アマチュアは、一戦必勝のトーナメント。
これは、インターハイも、高校野球も、オリンピックも同じ。
音楽のコンクール、受験や就職試験も同じです。
◆敗者に掛ける言葉
大きな喪失感を抱えた人に、掛ける言葉は難しいです。
昔なら、大きな失敗をした部下には、まず叱責、その後飲みにつれ出してフォローという手段がありましたが、今は難しい。
災害で家族を失う、コロナで大会が中止になる、5年間かけて準備したオリンピックで負ける…そんな時、どんな視点から、どんな言葉を紡ぎ出したらよいのでしょうか。
◆敗戦や喪失の哀しみを受け容れるために、誰かのせいにする必要がある時もある
ネット上にあふれる攻撃性の高い言葉の多くは、こういうもの。
先生、医師などが攻撃対象になりやすいのは、現場に合否・勝敗・生死、さらには貧富などの社会課題が、現場に多いからでしょう。そして、結果が思い通りにならなかった時、誰かのせいにしなければ、その現実を受け容れることができないから…という人間心理があります。

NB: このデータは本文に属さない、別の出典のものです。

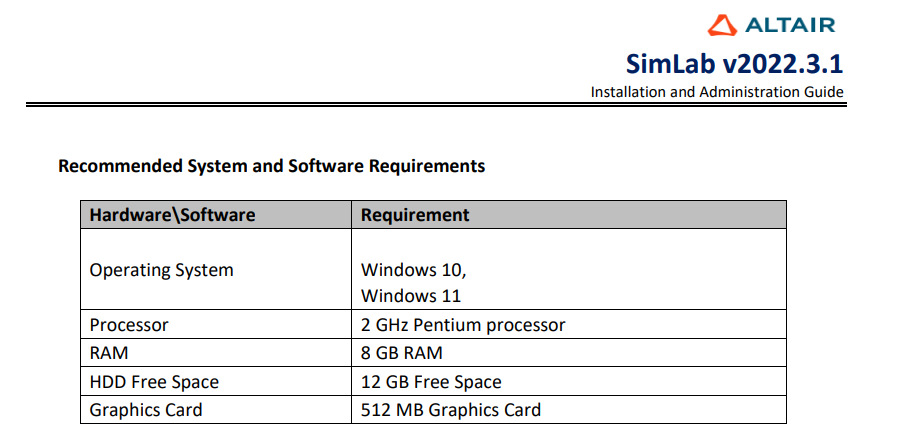Click Installation and Administration Guide subtitle
Viewport: 903px width, 446px height.
[717, 92]

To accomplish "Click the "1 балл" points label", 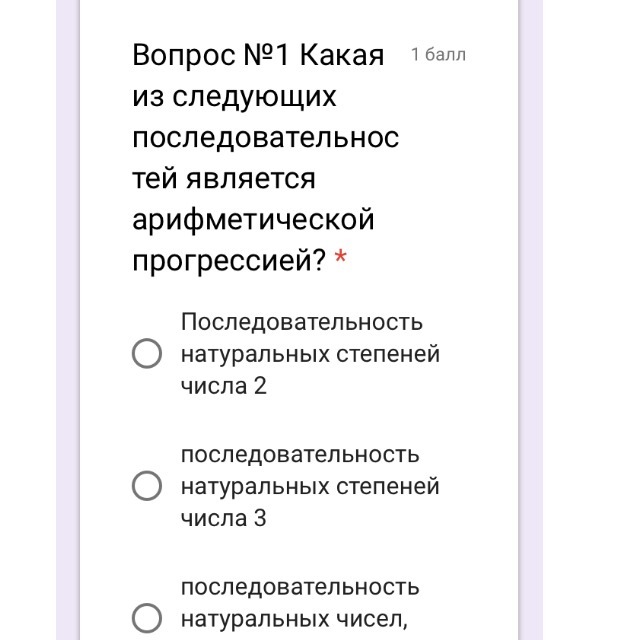I will click(x=438, y=55).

そういう場合、黙って頭を下げ、言葉を浴びます。(ただし、裁判では不利な証拠になることもありますが…)
◆これからの日本語に必要なこと
NVC(Non Violence Communication)が少し広まってきましたね。
いずれ、今の日本語は、攻撃的な語彙・フレーズが優先的です。
プロスポーツ選手、タレント、政治家などは「危機管理」の一つとして、「インタビュー言語」のトレーニングを受けます。英語圏の選手が「チーム、家族、ファンのみなさんに感謝したい」というヤツですね。
相手に対する感謝や敬意を表現する文化は日本にもあるのですが、どこかで「以心伝心」みたいなところがあり、あまり言葉にすることを好みません。バブル時代の恋愛ドラマでは、女性が「私が好きなら言葉で伝えて、形にして見せて」と叫び、主人公の不器用な男性が困惑するシーンがよく出てきます。
この不器用な男性が、ある意味で日本文化のシンボル。この会話がリアルだと「うるせえ!」という返答でケンカになります(笑)。
◆日本の大人に必要なこと
感謝や敬意を伝えることって、どこかで恥ずかしいのです。
褒められた時の対応や、勝った時の表現の言葉も同様。強めの上下関係の中で、厳しさの中に愛があるという教育を受けてきた世代は、感謝や敬意を素直に表現する言葉を知りません。知っていても、できません。この「ゆがんだ認知」が、敗者への強い攻撃になります。
俗にいう「アンチ」ですね。否定でしか愛を表現できない人たちです。
素直に、感謝や敬意を言葉にしてもいいのはないでしょうか。
人より優れた能力を持つ、あるいは人より努力を重ねたことで、嫉妬や憎しみを浴びる世の中になるのはつらいですね。
そうならないために、「美しい日本語」がもっと必要だと思う今日この頃。
オリンピック後の日本はどうなるのでしょうか??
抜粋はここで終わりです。